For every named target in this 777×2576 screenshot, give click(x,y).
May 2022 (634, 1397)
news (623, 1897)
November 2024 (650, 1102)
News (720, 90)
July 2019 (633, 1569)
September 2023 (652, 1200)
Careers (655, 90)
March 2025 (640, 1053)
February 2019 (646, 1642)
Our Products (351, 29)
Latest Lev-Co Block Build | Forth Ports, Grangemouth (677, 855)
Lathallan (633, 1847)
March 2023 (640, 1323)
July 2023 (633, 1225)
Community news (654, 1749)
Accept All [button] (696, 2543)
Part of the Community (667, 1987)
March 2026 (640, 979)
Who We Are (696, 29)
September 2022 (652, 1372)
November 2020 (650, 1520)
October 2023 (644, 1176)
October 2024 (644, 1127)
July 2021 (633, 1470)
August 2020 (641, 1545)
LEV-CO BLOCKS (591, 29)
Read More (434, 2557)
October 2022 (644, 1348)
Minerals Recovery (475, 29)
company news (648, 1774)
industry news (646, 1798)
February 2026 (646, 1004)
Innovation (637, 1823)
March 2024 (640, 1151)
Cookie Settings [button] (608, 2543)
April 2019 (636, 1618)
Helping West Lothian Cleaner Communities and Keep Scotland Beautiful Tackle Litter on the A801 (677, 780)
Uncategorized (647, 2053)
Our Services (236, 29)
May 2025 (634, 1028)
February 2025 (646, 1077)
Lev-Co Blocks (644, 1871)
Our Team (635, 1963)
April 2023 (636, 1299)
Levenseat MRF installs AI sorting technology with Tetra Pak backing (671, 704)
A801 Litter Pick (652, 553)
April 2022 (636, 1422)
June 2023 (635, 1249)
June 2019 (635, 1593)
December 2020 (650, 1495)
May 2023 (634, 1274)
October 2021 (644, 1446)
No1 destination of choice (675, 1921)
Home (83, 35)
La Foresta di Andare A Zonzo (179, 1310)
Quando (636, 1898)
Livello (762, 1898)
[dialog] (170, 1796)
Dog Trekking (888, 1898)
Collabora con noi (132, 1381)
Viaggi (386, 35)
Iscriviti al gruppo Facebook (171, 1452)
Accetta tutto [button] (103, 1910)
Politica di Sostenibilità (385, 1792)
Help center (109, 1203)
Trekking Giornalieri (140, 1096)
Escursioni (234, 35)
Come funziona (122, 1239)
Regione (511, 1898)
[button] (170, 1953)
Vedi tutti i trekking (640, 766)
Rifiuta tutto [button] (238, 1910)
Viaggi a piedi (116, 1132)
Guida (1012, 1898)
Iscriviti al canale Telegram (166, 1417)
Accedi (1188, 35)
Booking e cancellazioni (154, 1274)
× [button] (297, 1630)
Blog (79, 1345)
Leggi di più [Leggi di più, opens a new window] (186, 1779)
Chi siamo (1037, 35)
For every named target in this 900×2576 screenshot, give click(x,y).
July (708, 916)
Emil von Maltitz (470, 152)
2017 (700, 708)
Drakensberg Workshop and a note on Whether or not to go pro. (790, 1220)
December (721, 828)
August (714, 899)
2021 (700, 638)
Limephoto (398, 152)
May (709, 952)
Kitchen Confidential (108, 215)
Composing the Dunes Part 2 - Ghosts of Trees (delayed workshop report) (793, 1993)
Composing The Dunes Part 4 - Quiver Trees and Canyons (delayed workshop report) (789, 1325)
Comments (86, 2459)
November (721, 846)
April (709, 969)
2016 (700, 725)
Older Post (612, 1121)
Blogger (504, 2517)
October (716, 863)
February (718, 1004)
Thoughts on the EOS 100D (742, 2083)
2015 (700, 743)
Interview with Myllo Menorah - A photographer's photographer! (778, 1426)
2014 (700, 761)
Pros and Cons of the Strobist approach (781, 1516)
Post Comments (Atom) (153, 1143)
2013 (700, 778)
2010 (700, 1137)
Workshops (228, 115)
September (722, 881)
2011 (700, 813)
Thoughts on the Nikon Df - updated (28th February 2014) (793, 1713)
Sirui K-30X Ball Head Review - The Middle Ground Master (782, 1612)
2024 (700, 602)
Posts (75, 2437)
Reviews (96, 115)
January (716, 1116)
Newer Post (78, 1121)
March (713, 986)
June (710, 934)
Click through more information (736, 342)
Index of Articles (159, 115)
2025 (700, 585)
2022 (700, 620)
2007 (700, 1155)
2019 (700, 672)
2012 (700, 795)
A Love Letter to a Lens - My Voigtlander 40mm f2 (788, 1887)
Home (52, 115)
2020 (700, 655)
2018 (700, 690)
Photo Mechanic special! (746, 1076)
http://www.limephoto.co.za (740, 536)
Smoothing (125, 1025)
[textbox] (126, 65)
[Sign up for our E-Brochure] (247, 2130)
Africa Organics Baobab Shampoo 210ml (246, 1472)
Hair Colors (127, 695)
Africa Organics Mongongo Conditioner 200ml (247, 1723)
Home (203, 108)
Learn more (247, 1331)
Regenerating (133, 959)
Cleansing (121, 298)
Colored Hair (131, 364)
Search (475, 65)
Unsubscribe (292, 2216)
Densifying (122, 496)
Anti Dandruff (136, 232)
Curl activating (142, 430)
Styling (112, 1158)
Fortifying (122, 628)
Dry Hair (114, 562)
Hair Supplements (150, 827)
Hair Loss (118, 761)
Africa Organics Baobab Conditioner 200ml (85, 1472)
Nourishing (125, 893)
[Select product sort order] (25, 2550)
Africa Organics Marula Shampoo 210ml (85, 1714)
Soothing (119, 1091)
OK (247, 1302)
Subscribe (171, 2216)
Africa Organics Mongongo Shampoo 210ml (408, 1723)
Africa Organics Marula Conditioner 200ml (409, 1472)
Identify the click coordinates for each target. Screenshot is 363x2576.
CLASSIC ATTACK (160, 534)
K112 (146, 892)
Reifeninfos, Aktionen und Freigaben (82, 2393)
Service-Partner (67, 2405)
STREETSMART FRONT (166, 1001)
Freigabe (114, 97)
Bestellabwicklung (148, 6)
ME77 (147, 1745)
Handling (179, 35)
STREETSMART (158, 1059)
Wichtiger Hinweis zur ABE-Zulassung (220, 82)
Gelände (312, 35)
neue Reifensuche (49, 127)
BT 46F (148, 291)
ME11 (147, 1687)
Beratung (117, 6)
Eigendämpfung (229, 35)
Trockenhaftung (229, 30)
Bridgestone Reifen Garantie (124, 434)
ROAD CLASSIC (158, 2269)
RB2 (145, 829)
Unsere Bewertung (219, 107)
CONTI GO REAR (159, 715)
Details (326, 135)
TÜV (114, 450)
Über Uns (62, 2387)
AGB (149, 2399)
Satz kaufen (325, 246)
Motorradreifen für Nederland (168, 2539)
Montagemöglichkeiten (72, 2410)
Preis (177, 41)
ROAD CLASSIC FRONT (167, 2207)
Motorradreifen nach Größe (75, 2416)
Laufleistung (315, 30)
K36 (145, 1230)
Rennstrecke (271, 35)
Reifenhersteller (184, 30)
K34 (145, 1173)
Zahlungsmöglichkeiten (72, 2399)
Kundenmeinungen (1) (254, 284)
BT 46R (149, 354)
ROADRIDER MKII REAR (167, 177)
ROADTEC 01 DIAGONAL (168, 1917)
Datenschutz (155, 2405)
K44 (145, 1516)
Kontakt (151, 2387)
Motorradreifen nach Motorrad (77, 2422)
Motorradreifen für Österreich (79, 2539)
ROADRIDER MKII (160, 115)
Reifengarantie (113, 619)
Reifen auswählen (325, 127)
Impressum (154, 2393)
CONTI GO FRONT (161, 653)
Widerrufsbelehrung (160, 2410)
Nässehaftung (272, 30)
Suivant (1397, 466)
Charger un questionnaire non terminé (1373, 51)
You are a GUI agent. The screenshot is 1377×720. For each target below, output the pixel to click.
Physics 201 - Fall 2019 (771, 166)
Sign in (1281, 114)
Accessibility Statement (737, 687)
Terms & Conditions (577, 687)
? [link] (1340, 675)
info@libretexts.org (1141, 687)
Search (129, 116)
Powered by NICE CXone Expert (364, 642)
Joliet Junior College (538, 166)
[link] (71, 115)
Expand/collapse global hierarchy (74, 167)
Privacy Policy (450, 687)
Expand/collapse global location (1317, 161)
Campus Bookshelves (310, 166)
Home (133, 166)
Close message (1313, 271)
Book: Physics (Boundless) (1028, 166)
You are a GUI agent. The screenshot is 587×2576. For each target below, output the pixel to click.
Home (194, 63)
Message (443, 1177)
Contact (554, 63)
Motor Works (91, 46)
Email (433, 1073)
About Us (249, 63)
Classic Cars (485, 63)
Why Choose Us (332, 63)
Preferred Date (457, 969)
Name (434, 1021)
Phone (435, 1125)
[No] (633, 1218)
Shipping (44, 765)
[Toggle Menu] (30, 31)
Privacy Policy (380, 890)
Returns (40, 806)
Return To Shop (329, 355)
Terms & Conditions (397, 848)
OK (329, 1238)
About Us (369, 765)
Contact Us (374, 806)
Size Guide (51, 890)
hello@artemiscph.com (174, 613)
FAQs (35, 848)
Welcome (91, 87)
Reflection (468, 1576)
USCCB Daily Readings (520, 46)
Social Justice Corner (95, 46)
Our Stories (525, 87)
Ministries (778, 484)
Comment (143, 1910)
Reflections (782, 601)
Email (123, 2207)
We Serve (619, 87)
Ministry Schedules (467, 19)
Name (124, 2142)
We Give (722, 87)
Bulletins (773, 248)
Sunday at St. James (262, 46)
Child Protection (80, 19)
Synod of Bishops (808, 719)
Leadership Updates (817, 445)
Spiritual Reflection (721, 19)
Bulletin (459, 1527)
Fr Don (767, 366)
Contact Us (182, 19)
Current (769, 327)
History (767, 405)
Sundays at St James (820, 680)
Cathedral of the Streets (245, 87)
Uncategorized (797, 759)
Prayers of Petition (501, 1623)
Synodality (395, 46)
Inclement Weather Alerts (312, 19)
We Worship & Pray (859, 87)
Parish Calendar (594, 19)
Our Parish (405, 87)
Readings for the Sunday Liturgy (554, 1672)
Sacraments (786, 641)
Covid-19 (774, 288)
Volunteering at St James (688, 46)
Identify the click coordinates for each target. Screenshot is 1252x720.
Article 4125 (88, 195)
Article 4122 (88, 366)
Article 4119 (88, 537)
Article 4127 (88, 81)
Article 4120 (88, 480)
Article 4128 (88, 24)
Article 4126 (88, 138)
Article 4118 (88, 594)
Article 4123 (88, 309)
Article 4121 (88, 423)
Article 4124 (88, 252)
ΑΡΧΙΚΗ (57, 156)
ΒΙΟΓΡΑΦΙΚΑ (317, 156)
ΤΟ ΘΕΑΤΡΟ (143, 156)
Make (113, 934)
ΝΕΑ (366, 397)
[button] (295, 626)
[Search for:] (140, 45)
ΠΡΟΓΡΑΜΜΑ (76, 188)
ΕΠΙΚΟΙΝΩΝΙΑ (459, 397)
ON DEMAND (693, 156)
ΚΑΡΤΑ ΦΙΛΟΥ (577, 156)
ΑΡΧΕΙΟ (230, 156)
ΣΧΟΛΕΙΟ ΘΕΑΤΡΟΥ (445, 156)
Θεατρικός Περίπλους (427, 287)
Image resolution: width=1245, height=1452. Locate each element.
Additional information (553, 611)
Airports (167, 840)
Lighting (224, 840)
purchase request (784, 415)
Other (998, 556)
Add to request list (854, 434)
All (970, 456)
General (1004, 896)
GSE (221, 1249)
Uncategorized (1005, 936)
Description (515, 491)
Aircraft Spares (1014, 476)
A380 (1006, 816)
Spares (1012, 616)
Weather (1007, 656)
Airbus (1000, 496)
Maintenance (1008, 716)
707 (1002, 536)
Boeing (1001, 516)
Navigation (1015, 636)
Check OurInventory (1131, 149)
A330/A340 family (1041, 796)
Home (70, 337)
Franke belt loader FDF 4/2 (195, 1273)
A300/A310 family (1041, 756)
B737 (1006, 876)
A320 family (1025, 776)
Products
○ ○ ○ ○
• _WHAT IS NEEDED_
Return, unchanged, everything from the line containing "OK (247, 1302)" down to the line containing "ME11 (147, 1687)", including both of those lines.

• _THE REPLY_
OK (247, 1302)
Subscribe (171, 2216)
Africa Organics Mongongo Shampoo 210ml (408, 1723)
Africa Organics Marula Conditioner 200ml (409, 1472)
Identify the click coordinates for each target. Screenshot is 363x2576.
CLASSIC ATTACK (160, 534)
K112 (146, 892)
Reifeninfos, Aktionen und Freigaben (82, 2393)
Service-Partner (67, 2405)
STREETSMART FRONT (166, 1001)
Freigabe (114, 97)
Bestellabwicklung (148, 6)
ME77 (147, 1745)
Handling (179, 35)
STREETSMART (158, 1059)
Wichtiger Hinweis zur ABE-Zulassung (220, 82)
Gelände (312, 35)
neue Reifensuche (49, 127)
BT 46F (148, 291)
ME11 (147, 1687)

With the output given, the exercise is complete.